Time to plug the loopholes

Twenty years have passed since Korea introduced a real-name financial transaction system. On Aug. 12, 1993, President Kim Young-sam issued a presidential order prohibiting individuals from engaging in financial transactions in other people’s names.

The ban was revolutionary at the time, as many people carried out financial transactions under borrowed names to conceal their assets.

For the past two decades, the real-name system has played a significant role in making Korean society more transparent and reining in collusive ties between politicians and businessmen.

Yet the system had one big loophole from the start. It allowed people to open a bank account under another person’s name if they had his or her consent. This loophole has remained intact, helping unscrupulous businessmen and politicians create slush funds or evade taxes.

One latest example is Lee Jay-hyun, chairman of CJ Group, who was recently indicted on charges of embezzling millions of dollars of corporate funds. Lee was found to have parked his ill-gotten money in several hundreds of borrowed-name accounts.

In another example, the sons of former President Chun Doo-hwan were found to have opened bank accounts using the names of homeless people. Chun is suspected of having stashed away the illegal money he had received from businessmen during his presidency.

These examples highlighted the need to plug the loophole. They also provided fresh impetus to a move by a group of lawmakers to overhaul the present system in sync with the government’s war against the underground economy.

Some legislators have already put forward bills to revise the current law on real-name transactions. One proposal calls for making it impossible for people to claim the money they have put in an account opened under a borrowed name. The bill sees the money as belonging to the person under whose name the bank account has been opened.
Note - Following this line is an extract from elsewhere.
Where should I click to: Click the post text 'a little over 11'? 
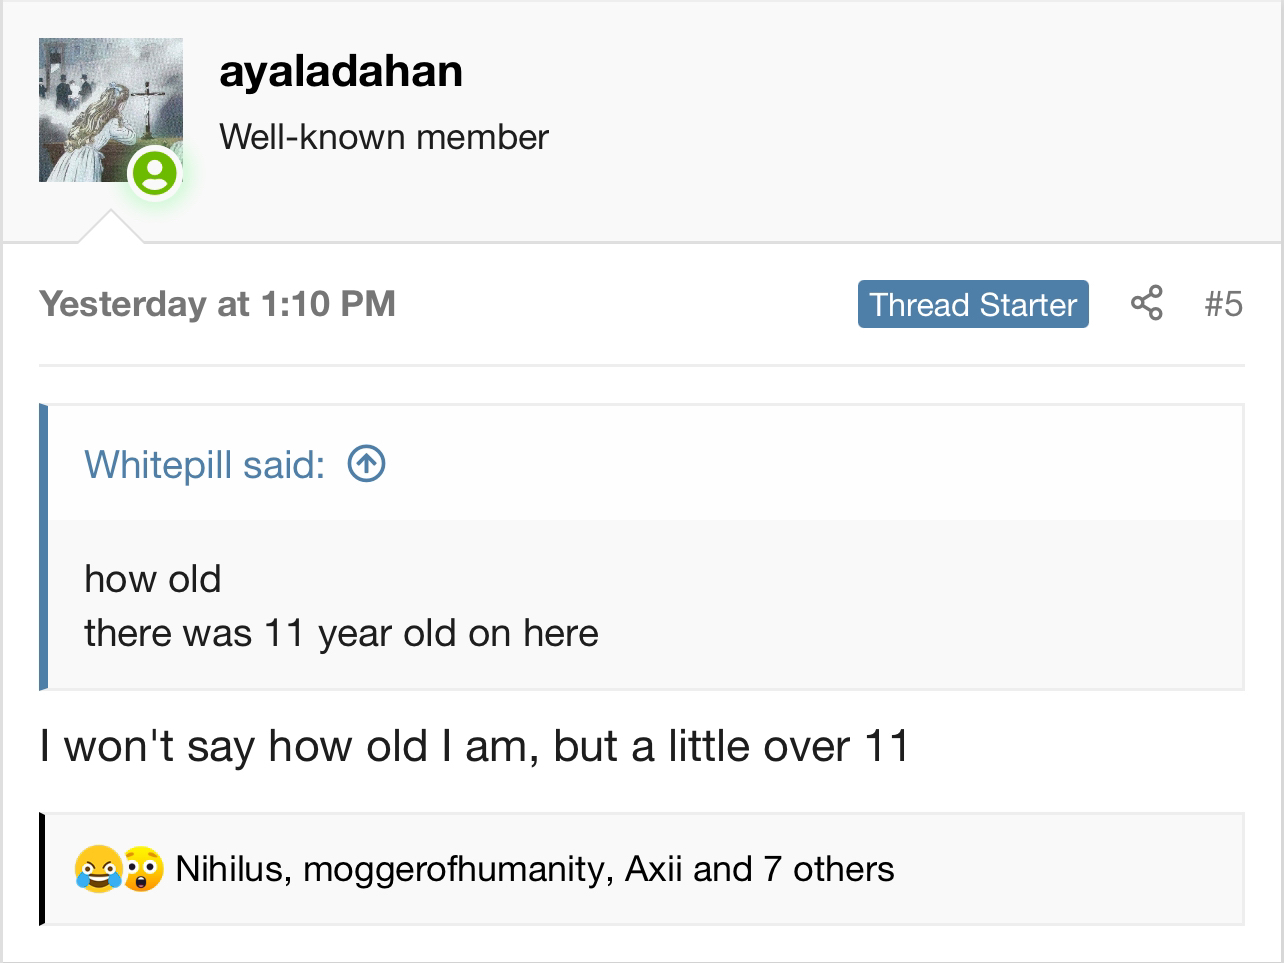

Another proposal calls for meting out criminal punishment to people who have carried out financial transactions under borrowed names. Under the current law, opening a bank account using another person’s name, even without his or her consent, does not constitute an act subject to punishment.

It is punishable, however, if other criminal offenses were committed using such a bank account, such as evading taxes or concealing the proceeds of crime.

Regulating borrowed-name transactions is necessary, but it would be impossible to ban them across the board because there are many cases where using borrowed names is inevitable.

For instance, when parents want to open savings accounts for their kids, they have to use their kids’ names. And when a social club, such as a fan club for a pop singer, needs a bank account to collect membership fees, someone’s name has to be used as it is impossible to open an account under the club’s name.

If a blanket ban on borrowed-name transactions is not a practical option, lawmakers will have to find other ways to mend the system. One thing they are advised to do is to toughen the punishment for employees of financial institutions who allow their corporate customers to use other people’s names.

Currently the maximum punishment is a fine of 5 million won, which is nothing more than a slap on the wrist.